There are plenty of Howard Sterns. They all climb out of the nearest septic tank and many become car dealers.
 
There are plenty of Howard Sterns. They all climb out of the nearest septic tank and many become car dealers.
The problem w/ morning shows, IMO, is that there is too much superfluous yapping, yelling, wild laughter about nothing, stupid prank calls, and ridiculos contests. I end up driving along, thinking, "Why am I listening to this? It's not entertaining, the content isn't creative, and it has nothing to with anything.

Even the handful of original talented "morning zoo" shows paid CLOSE attention to what EVERY member was contributing and exactly WHEN and WHAT they did.

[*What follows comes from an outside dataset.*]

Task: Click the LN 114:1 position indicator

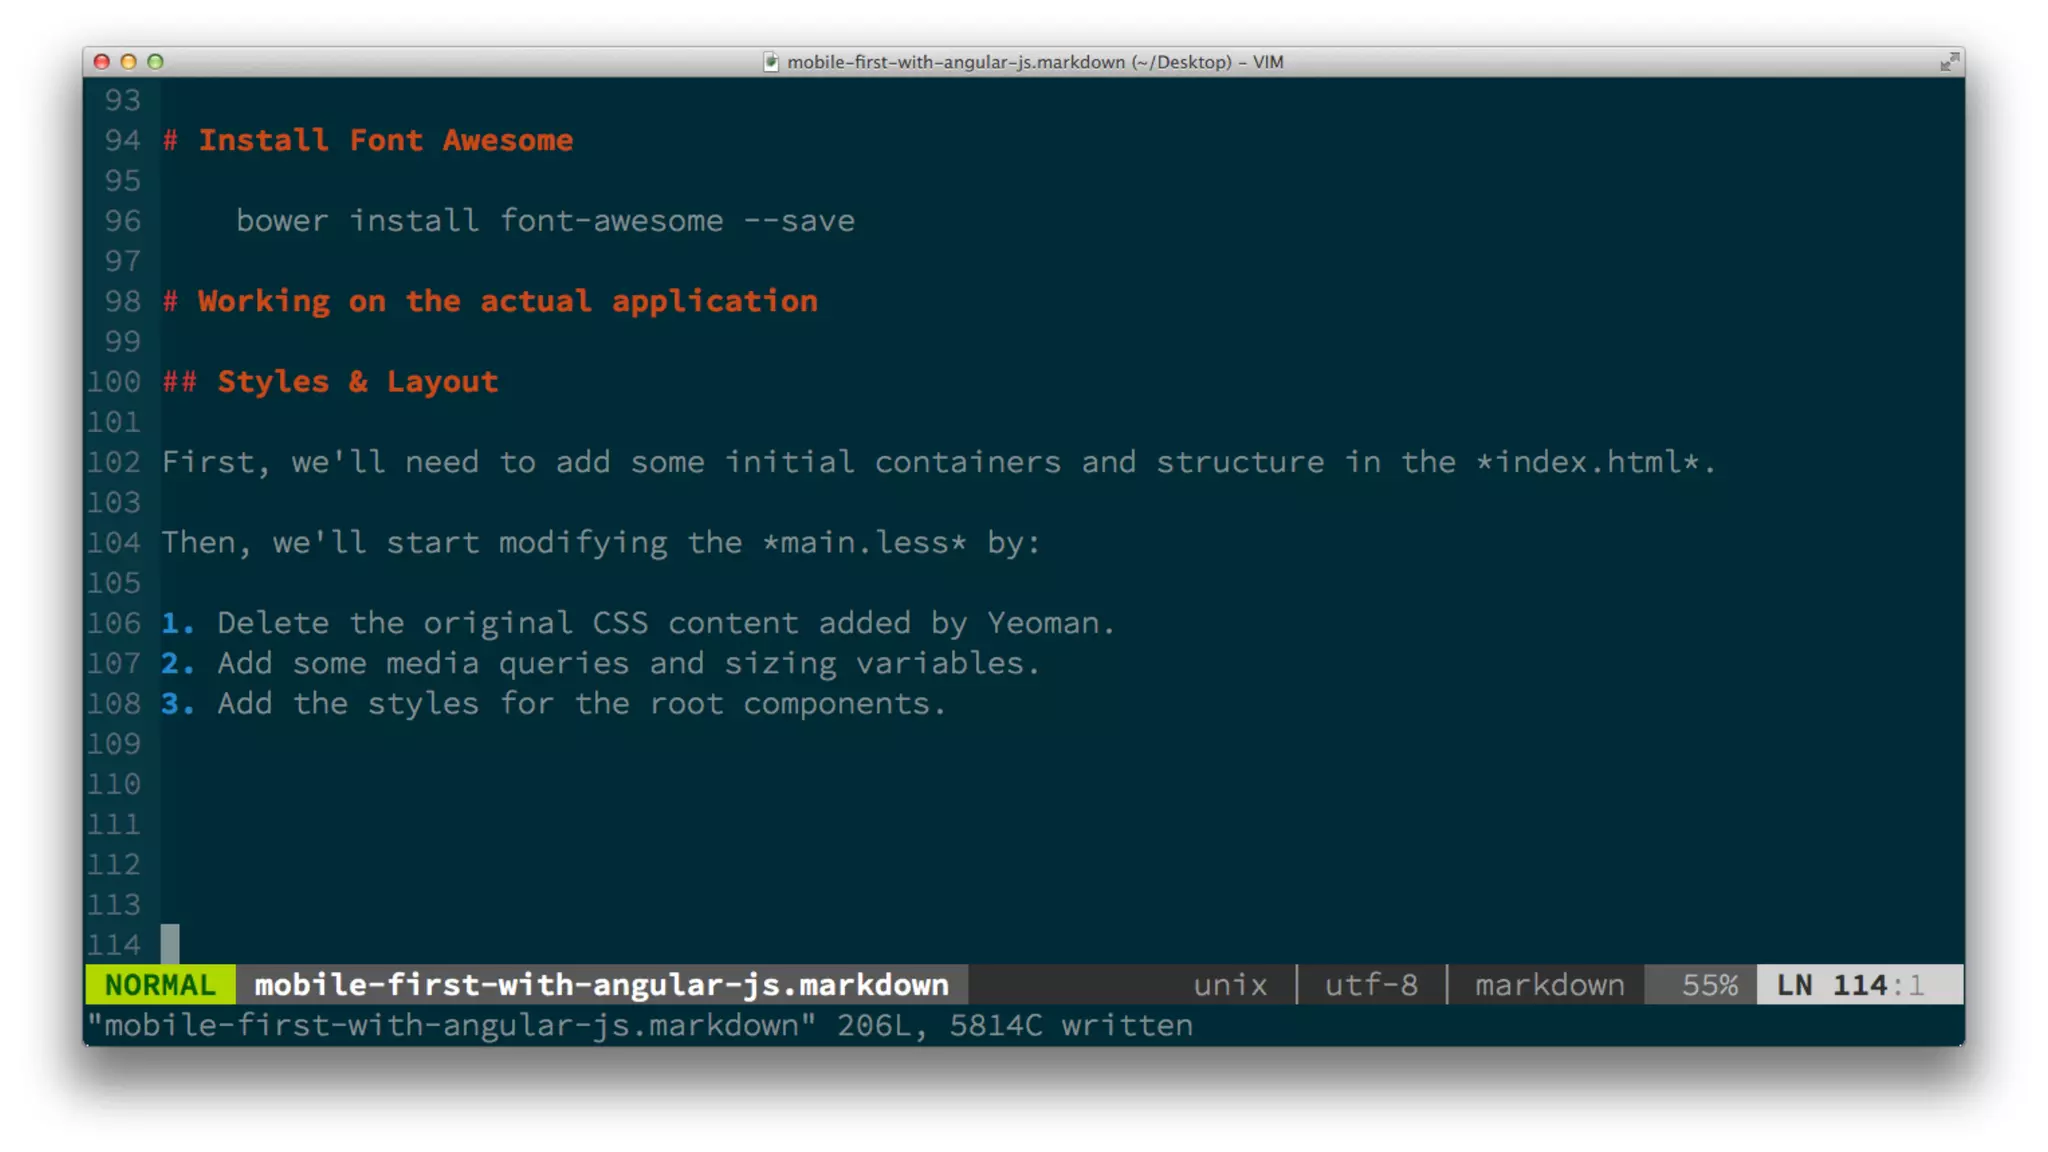Action: point(1849,985)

They even coordinated cross-talk with hand signals which is why you didn't usually hear 5 voices walking all over each other. (Same reason I could never stand THE VIEW) Even in the heyday of the "ZOO," for every good one, there were about 50 really awful ones spewing out "great stuff" like (guy) "IT's 7:07!" (girl sidekick) "ha ha ha ha ha." (add a horn honking for good measure and you have the picture.) Like anything, times change.